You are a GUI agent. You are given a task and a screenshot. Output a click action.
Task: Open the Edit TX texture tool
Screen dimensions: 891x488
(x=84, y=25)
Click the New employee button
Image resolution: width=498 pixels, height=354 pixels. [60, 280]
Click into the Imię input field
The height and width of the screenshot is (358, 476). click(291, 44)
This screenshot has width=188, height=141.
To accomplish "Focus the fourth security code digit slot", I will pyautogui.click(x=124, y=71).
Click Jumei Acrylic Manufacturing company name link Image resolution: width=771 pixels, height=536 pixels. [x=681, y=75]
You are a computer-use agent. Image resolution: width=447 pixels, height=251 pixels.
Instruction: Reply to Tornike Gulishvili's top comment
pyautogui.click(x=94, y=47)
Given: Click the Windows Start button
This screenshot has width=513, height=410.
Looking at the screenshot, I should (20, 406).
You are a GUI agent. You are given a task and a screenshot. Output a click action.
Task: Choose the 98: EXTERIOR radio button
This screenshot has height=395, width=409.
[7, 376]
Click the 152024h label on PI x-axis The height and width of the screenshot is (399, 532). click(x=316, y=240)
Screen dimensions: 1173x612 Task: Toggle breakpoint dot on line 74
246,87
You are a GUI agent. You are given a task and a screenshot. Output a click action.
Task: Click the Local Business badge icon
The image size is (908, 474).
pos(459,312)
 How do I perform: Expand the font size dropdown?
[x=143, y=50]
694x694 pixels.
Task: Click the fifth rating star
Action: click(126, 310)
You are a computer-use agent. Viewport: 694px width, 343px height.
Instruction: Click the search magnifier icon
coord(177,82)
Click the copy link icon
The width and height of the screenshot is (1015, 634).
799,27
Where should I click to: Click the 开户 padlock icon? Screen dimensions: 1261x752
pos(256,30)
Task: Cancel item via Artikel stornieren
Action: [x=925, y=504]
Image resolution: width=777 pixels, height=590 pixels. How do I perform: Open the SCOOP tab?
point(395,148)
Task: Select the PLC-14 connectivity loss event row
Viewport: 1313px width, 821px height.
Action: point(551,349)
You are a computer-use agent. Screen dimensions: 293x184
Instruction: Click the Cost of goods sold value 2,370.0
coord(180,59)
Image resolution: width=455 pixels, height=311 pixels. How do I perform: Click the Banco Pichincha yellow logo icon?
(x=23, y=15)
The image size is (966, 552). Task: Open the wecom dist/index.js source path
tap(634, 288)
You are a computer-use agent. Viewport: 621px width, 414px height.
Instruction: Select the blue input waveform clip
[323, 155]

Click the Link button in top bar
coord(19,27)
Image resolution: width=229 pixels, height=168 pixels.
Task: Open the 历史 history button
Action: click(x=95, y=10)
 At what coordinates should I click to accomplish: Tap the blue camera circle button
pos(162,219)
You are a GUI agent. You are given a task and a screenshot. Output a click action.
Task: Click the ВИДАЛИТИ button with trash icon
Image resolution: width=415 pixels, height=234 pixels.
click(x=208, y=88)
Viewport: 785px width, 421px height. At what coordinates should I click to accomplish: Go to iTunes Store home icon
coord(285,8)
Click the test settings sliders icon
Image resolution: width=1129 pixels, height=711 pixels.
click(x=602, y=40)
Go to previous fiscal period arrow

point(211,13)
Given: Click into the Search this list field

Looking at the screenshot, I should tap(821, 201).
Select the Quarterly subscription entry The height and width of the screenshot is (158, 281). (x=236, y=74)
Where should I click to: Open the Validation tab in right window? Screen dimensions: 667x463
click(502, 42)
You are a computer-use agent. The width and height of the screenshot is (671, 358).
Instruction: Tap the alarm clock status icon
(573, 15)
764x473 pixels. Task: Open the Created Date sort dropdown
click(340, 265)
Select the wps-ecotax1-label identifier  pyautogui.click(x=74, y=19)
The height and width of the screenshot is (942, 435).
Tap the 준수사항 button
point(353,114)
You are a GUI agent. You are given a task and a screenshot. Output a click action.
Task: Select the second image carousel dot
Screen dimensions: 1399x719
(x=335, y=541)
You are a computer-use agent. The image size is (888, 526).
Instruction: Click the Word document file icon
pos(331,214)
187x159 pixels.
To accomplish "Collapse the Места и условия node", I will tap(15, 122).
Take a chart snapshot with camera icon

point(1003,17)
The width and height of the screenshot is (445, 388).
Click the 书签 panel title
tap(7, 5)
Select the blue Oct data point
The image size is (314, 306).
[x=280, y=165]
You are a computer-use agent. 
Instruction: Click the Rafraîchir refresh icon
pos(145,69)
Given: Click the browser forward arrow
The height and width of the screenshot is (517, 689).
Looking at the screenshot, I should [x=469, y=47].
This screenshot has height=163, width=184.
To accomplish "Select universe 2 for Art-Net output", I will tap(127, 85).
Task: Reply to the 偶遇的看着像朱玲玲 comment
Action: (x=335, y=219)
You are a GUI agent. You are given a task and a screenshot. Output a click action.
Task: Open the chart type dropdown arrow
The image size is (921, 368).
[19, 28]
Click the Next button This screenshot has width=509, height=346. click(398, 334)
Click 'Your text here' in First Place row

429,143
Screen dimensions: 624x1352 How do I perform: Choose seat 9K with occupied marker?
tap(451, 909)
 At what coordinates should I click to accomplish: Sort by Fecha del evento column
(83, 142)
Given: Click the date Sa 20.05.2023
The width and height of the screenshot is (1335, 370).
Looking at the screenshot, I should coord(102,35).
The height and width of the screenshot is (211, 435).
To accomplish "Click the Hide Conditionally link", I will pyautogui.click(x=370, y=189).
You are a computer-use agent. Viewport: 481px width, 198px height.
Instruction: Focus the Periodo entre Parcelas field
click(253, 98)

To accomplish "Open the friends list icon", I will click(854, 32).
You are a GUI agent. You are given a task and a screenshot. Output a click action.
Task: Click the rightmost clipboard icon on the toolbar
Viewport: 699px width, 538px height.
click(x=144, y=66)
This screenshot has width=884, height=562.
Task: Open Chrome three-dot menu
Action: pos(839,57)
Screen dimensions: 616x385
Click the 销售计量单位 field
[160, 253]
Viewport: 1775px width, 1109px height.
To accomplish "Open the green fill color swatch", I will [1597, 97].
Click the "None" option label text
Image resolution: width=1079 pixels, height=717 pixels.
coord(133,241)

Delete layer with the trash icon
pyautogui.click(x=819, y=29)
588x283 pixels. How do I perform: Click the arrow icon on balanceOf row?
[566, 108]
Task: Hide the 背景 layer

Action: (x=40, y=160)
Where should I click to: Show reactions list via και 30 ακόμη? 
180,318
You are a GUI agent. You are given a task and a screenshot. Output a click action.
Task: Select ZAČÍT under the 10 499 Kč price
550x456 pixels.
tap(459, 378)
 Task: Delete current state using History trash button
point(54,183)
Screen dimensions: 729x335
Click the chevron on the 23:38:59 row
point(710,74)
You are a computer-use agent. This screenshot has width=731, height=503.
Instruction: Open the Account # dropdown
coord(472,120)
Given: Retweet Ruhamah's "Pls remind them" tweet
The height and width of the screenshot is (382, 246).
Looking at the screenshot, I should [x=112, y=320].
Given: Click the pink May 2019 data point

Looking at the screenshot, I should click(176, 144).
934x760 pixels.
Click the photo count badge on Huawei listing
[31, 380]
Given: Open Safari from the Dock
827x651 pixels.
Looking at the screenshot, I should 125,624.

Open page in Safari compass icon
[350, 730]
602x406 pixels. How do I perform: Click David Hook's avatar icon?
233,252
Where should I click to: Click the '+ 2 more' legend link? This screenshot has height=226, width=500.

● **Try it**: All of the records must be repeated exactly.

● **Solution for this task**:
You are a GUI agent. You are given a task and a screenshot. Output a click action.
Task: Open the Edit TX texture tool
Screen dimensions: 891x488
(x=84, y=25)
Click the New employee button
Image resolution: width=498 pixels, height=354 pixels. [60, 280]
Click into the Imię input field
The height and width of the screenshot is (358, 476). click(291, 44)
This screenshot has width=188, height=141.
To accomplish "Focus the fourth security code digit slot", I will pyautogui.click(x=124, y=71).
Click Jumei Acrylic Manufacturing company name link Image resolution: width=771 pixels, height=536 pixels. [x=681, y=75]
You are a computer-use agent. Image resolution: width=447 pixels, height=251 pixels.
Instruction: Reply to Tornike Gulishvili's top comment
pyautogui.click(x=94, y=47)
Given: Click the Windows Start button
This screenshot has width=513, height=410.
Looking at the screenshot, I should (20, 406).
You are a GUI agent. You are given a task and a screenshot. Output a click action.
Task: Choose the 98: EXTERIOR radio button
This screenshot has height=395, width=409.
[7, 376]
Click the 152024h label on PI x-axis The height and width of the screenshot is (399, 532). click(x=316, y=240)
Screen dimensions: 1173x612 Task: Toggle breakpoint dot on line 74
246,87
You are a GUI agent. You are given a task and a screenshot. Output a click action.
Task: Click the Local Business badge icon
The image size is (908, 474).
pos(459,312)
 How do I perform: Expand the font size dropdown?
[x=143, y=50]
694x694 pixels.
Task: Click the fifth rating star
Action: click(126, 310)
You are a computer-use agent. Viewport: 694px width, 343px height.
Instruction: Click the search magnifier icon
coord(177,82)
Click the copy link icon
The width and height of the screenshot is (1015, 634).
799,27
Where should I click to: Click the 开户 padlock icon? Screen dimensions: 1261x752
pos(256,30)
Task: Cancel item via Artikel stornieren
Action: [x=925, y=504]
Image resolution: width=777 pixels, height=590 pixels. How do I perform: Open the SCOOP tab?
point(395,148)
Task: Select the PLC-14 connectivity loss event row
Viewport: 1313px width, 821px height.
Action: point(551,349)
You are a computer-use agent. Screen dimensions: 293x184
Instruction: Click the Cost of goods sold value 2,370.0
coord(180,59)
Image resolution: width=455 pixels, height=311 pixels. How do I perform: Click the Banco Pichincha yellow logo icon?
(x=23, y=15)
The image size is (966, 552). Task: Open the wecom dist/index.js source path
tap(634, 288)
You are a computer-use agent. Viewport: 621px width, 414px height.
Instruction: Select the blue input waveform clip
[323, 155]

Click the Link button in top bar
coord(19,27)
Image resolution: width=229 pixels, height=168 pixels.
Task: Open the 历史 history button
Action: click(x=95, y=10)
 At what coordinates should I click to accomplish: Tap the blue camera circle button
pos(162,219)
You are a GUI agent. You are given a task and a screenshot. Output a click action.
Task: Click the ВИДАЛИТИ button with trash icon
Image resolution: width=415 pixels, height=234 pixels.
click(x=208, y=88)
Viewport: 785px width, 421px height. At what coordinates should I click to accomplish: Go to iTunes Store home icon
coord(285,8)
Click the test settings sliders icon
Image resolution: width=1129 pixels, height=711 pixels.
click(x=602, y=40)
Go to previous fiscal period arrow

point(211,13)
Given: Click into the Search this list field

Looking at the screenshot, I should tap(821, 201).
Select the Quarterly subscription entry The height and width of the screenshot is (158, 281). (x=236, y=74)
Where should I click to: Open the Validation tab in right window? Screen dimensions: 667x463
click(502, 42)
You are a computer-use agent. The width and height of the screenshot is (671, 358).
Instruction: Tap the alarm clock status icon
(573, 15)
764x473 pixels. Task: Open the Created Date sort dropdown
click(340, 265)
Select the wps-ecotax1-label identifier  pyautogui.click(x=74, y=19)
The height and width of the screenshot is (942, 435).
Tap the 준수사항 button
point(353,114)
You are a GUI agent. You are given a task and a screenshot. Output a click action.
Task: Select the second image carousel dot
Screen dimensions: 1399x719
(x=335, y=541)
You are a computer-use agent. The image size is (888, 526).
Instruction: Click the Word document file icon
pos(331,214)
187x159 pixels.
To accomplish "Collapse the Места и условия node", I will tap(15, 122).
Take a chart snapshot with camera icon

point(1003,17)
The width and height of the screenshot is (445, 388).
Click the 书签 panel title
tap(7, 5)
Select the blue Oct data point
The image size is (314, 306).
[x=280, y=165]
You are a computer-use agent. 
Instruction: Click the Rafraîchir refresh icon
pos(145,69)
Given: Click the browser forward arrow
The height and width of the screenshot is (517, 689).
Looking at the screenshot, I should [x=469, y=47].
This screenshot has height=163, width=184.
To accomplish "Select universe 2 for Art-Net output", I will tap(127, 85).
Task: Reply to the 偶遇的看着像朱玲玲 comment
Action: (x=335, y=219)
You are a GUI agent. You are given a task and a screenshot. Output a click action.
Task: Open the chart type dropdown arrow
The image size is (921, 368).
[19, 28]
Click the Next button This screenshot has width=509, height=346. click(398, 334)
Click 'Your text here' in First Place row

429,143
Screen dimensions: 624x1352 How do I perform: Choose seat 9K with occupied marker?
tap(451, 909)
 At what coordinates should I click to accomplish: Sort by Fecha del evento column
(83, 142)
Given: Click the date Sa 20.05.2023
The width and height of the screenshot is (1335, 370).
Looking at the screenshot, I should coord(102,35).
The height and width of the screenshot is (211, 435).
To accomplish "Click the Hide Conditionally link", I will pyautogui.click(x=370, y=189).
You are a computer-use agent. Viewport: 481px width, 198px height.
Instruction: Focus the Periodo entre Parcelas field
click(253, 98)

To accomplish "Open the friends list icon", I will click(854, 32).
You are a GUI agent. You are given a task and a screenshot. Output a click action.
Task: Click the rightmost clipboard icon on the toolbar
Viewport: 699px width, 538px height.
click(x=144, y=66)
This screenshot has width=884, height=562.
Task: Open Chrome three-dot menu
Action: pos(839,57)
Screen dimensions: 616x385
Click the 销售计量单位 field
[160, 253]
Viewport: 1775px width, 1109px height.
To accomplish "Open the green fill color swatch", I will [1597, 97].
Click the "None" option label text
Image resolution: width=1079 pixels, height=717 pixels.
coord(133,241)

Delete layer with the trash icon
pyautogui.click(x=819, y=29)
588x283 pixels. How do I perform: Click the arrow icon on balanceOf row?
[566, 108]
Task: Hide the 背景 layer

Action: (x=40, y=160)
Where should I click to: Show reactions list via και 30 ακόμη? 
180,318
You are a GUI agent. You are given a task and a screenshot. Output a click action.
Task: Select ZAČÍT under the 10 499 Kč price
550x456 pixels.
tap(459, 378)
 Task: Delete current state using History trash button
point(54,183)
Screen dimensions: 729x335
Click the chevron on the 23:38:59 row
point(710,74)
You are a computer-use agent. This screenshot has width=731, height=503.
Instruction: Open the Account # dropdown
coord(472,120)
Given: Retweet Ruhamah's "Pls remind them" tweet
The height and width of the screenshot is (382, 246).
Looking at the screenshot, I should [x=112, y=320].
Given: Click the pink May 2019 data point

Looking at the screenshot, I should click(176, 144).
934x760 pixels.
Click the photo count badge on Huawei listing
[31, 380]
Given: Open Safari from the Dock
827x651 pixels.
Looking at the screenshot, I should 125,624.

Open page in Safari compass icon
[350, 730]
602x406 pixels. How do I perform: Click David Hook's avatar icon?
233,252
Where should I click to: Click the '+ 2 more' legend link? This screenshot has height=226, width=500.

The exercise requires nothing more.